__WRITTEN REQUEST A__: Reproduce everything in the article on the restored Pheasant bi-plane from "This was an" down to "are absolutely fascinating.".

__EXTRACT__:
++++++++
Photos by Dan Rattiner

Drama on the Farm

After a 76-Year Interlude, the Pheasant H-10 Bi-Plane Flies Again

The message I got here at Dan's Papers was that a 94-year-old man named Bill Schwenk of Southampton was going to attempt to fly a 1927 Pheasant bi-plane by taking off and landing on the grass field at the Talmage Farm on Sound Avenue in Riverhead on Saturday, November 17 at about noon. The plane was original, was owned by Bill Schwenk, was restored, but hadn't been flown in 76 years.

This was an intriguing thing for sure, and so on Saturday morning Chris and I drove up to the farm to watch the festivities. I have to tell you this was one of the most exciting things I have witnessed in years.

The events that had brought all this to the Talmage Farm all these years later are absolutely fascinating.

The plane itself was built from a design made at the Pheasant Aviation Company in Memphis, Missouri the same year that Charles Lindbergh flew the Spirit of St. Louis bi-plane from Long Island to Paris.

It is just a coincidence that this happened at the same time. But circumstance would bring a connection between these two events many years later in this story.
++++++++
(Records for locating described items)
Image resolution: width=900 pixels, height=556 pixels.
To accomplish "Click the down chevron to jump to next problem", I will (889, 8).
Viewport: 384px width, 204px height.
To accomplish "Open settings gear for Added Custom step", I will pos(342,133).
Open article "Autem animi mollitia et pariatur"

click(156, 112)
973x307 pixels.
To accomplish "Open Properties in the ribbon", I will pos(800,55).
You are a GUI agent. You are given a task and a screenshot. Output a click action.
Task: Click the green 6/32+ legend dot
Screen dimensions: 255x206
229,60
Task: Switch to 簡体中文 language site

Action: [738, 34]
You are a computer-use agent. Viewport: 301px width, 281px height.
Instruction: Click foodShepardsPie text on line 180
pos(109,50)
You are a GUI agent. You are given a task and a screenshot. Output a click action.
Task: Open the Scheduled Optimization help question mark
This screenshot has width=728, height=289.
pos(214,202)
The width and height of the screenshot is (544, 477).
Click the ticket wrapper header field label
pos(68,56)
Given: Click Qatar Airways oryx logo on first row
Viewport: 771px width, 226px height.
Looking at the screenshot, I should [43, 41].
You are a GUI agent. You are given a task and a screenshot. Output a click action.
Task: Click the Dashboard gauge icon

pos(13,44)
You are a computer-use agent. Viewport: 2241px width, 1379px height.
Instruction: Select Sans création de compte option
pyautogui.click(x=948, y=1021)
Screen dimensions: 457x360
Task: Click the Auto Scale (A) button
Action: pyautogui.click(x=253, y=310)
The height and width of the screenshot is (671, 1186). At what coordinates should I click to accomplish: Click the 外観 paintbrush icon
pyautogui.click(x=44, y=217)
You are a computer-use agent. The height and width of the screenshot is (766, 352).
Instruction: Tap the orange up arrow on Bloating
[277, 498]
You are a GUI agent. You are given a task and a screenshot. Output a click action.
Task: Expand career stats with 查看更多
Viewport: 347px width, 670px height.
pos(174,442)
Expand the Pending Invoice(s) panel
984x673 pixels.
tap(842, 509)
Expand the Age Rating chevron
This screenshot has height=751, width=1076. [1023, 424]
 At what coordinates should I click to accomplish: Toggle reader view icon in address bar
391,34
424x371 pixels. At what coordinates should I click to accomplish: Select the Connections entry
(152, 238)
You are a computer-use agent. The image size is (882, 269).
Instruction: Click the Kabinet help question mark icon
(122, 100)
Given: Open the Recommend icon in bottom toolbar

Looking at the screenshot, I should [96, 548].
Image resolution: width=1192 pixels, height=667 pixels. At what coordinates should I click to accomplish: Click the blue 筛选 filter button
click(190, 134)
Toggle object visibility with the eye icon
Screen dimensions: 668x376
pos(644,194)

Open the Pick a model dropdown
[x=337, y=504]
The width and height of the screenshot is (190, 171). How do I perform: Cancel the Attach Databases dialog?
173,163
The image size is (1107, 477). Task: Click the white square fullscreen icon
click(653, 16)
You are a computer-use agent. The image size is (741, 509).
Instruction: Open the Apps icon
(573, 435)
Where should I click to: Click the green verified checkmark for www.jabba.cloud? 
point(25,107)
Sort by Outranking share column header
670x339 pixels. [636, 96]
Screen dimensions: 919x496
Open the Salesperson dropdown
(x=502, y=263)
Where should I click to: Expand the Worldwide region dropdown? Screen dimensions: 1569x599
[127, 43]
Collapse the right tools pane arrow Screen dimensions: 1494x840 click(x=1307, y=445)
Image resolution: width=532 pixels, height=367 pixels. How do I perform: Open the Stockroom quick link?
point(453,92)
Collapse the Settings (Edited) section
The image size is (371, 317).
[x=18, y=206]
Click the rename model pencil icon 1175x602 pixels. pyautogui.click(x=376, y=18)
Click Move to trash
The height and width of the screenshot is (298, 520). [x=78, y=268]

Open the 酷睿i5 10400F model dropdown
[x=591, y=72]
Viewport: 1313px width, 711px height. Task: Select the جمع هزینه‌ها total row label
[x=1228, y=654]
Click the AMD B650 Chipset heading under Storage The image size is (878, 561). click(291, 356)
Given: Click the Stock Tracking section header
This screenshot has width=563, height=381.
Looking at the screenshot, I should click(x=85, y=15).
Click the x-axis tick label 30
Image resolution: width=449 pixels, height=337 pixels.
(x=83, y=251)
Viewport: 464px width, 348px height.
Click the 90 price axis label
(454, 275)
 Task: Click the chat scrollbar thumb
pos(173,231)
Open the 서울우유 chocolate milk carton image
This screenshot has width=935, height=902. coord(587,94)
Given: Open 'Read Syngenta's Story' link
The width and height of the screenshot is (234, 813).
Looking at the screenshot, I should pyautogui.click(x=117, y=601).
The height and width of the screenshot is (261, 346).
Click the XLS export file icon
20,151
++++++++
__WRITTEN REQUEST B__: Please list each line of the records that contains the string "Where".

__RESPONSE A__:
This was an intriguing thing for sure, and so on Saturday morning Chris and I drove up to the farm to watch the festivities. I have to tell you this was one of the most exciting things I have witnessed in years.

The events that had brought all this to the Talmage Farm all these years later are absolutely fascinating.

__RESPONSE B__:
Where should I click to: Click the green verified checkmark for www.jabba.cloud? 
Where should I click to: Expand the Worldwide region dropdown? Screen dimensions: 1569x599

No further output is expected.